Reproduce the material below, replacing every occurrence of "computer-use agent" with "GUI agent" and leaving everything else unchanged.

******************************

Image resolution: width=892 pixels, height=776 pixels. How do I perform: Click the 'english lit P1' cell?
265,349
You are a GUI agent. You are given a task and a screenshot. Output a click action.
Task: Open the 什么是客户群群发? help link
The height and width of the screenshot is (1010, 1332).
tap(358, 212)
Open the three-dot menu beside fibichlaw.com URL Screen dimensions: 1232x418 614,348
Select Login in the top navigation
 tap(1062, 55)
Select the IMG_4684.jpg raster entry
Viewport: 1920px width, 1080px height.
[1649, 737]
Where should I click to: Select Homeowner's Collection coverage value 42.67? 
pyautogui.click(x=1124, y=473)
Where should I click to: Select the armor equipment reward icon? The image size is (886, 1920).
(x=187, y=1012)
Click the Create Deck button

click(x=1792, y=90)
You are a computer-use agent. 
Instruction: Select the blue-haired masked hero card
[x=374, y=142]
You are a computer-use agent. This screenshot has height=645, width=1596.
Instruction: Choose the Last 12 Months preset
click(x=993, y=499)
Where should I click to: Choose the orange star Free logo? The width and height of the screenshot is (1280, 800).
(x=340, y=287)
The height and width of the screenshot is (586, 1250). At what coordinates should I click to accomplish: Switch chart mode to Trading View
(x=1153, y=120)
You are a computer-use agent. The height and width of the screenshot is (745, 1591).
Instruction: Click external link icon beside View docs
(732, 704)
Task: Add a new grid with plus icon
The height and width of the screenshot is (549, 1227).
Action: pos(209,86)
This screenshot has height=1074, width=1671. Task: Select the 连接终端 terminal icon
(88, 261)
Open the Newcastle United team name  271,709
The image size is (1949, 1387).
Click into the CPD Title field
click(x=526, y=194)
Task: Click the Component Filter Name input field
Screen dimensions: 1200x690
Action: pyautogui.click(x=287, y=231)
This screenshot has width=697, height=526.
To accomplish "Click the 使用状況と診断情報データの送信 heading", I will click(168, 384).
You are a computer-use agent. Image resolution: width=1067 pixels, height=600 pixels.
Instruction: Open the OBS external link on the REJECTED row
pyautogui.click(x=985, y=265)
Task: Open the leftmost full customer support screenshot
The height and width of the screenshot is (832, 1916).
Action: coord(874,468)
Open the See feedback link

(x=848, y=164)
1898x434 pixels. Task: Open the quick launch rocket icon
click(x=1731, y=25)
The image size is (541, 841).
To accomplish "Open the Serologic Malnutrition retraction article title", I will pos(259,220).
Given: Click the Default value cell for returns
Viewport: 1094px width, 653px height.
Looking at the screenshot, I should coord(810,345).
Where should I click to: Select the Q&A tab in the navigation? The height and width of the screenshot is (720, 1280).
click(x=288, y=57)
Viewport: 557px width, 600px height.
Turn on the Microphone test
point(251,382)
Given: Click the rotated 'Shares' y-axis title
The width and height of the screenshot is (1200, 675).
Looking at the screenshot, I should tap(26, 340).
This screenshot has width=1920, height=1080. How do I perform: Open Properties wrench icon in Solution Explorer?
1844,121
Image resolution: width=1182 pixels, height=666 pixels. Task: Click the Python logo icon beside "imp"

******************************

Problem solution ->
Image resolution: width=892 pixels, height=776 pixels. How do I perform: Click the 'english lit P1' cell?
265,349
You are a GUI agent. You are given a task and a screenshot. Output a click action.
Task: Open the 什么是客户群群发? help link
The height and width of the screenshot is (1010, 1332).
tap(358, 212)
Open the three-dot menu beside fibichlaw.com URL Screen dimensions: 1232x418 614,348
Select Login in the top navigation
 tap(1062, 55)
Select the IMG_4684.jpg raster entry
Viewport: 1920px width, 1080px height.
[1649, 737]
Where should I click to: Select Homeowner's Collection coverage value 42.67? 
pyautogui.click(x=1124, y=473)
Where should I click to: Select the armor equipment reward icon? The image size is (886, 1920).
(x=187, y=1012)
Click the Create Deck button

click(x=1792, y=90)
You are a GUI agent. 
Instruction: Select the blue-haired masked hero card
[x=374, y=142]
You are a GUI agent. This screenshot has height=645, width=1596.
Instruction: Choose the Last 12 Months preset
click(x=993, y=499)
Where should I click to: Choose the orange star Free logo? The width and height of the screenshot is (1280, 800).
(x=340, y=287)
The height and width of the screenshot is (586, 1250). At what coordinates should I click to accomplish: Switch chart mode to Trading View
(x=1153, y=120)
You are a GUI agent. The height and width of the screenshot is (745, 1591).
Instruction: Click external link icon beside View docs
(732, 704)
Task: Add a new grid with plus icon
The height and width of the screenshot is (549, 1227).
Action: pos(209,86)
This screenshot has height=1074, width=1671. Task: Select the 连接终端 terminal icon
(88, 261)
Open the Newcastle United team name  271,709
The image size is (1949, 1387).
Click into the CPD Title field
click(x=526, y=194)
Task: Click the Component Filter Name input field
Screen dimensions: 1200x690
Action: pyautogui.click(x=287, y=231)
This screenshot has width=697, height=526.
To accomplish "Click the 使用状況と診断情報データの送信 heading", I will click(168, 384).
You are a GUI agent. Image resolution: width=1067 pixels, height=600 pixels.
Instruction: Open the OBS external link on the REJECTED row
pyautogui.click(x=985, y=265)
Task: Open the leftmost full customer support screenshot
The height and width of the screenshot is (832, 1916).
Action: coord(874,468)
Open the See feedback link

(x=848, y=164)
1898x434 pixels. Task: Open the quick launch rocket icon
click(x=1731, y=25)
The image size is (541, 841).
To accomplish "Open the Serologic Malnutrition retraction article title", I will pos(259,220).
Given: Click the Default value cell for returns
Viewport: 1094px width, 653px height.
Looking at the screenshot, I should coord(810,345).
Where should I click to: Select the Q&A tab in the navigation? The height and width of the screenshot is (720, 1280).
click(x=288, y=57)
Viewport: 557px width, 600px height.
Turn on the Microphone test
point(251,382)
Given: Click the rotated 'Shares' y-axis title
The width and height of the screenshot is (1200, 675).
Looking at the screenshot, I should tap(26, 340).
This screenshot has width=1920, height=1080. How do I perform: Open Properties wrench icon in Solution Explorer?
1844,121
Image resolution: width=1182 pixels, height=666 pixels. Task: Click the Python logo icon beside "imp"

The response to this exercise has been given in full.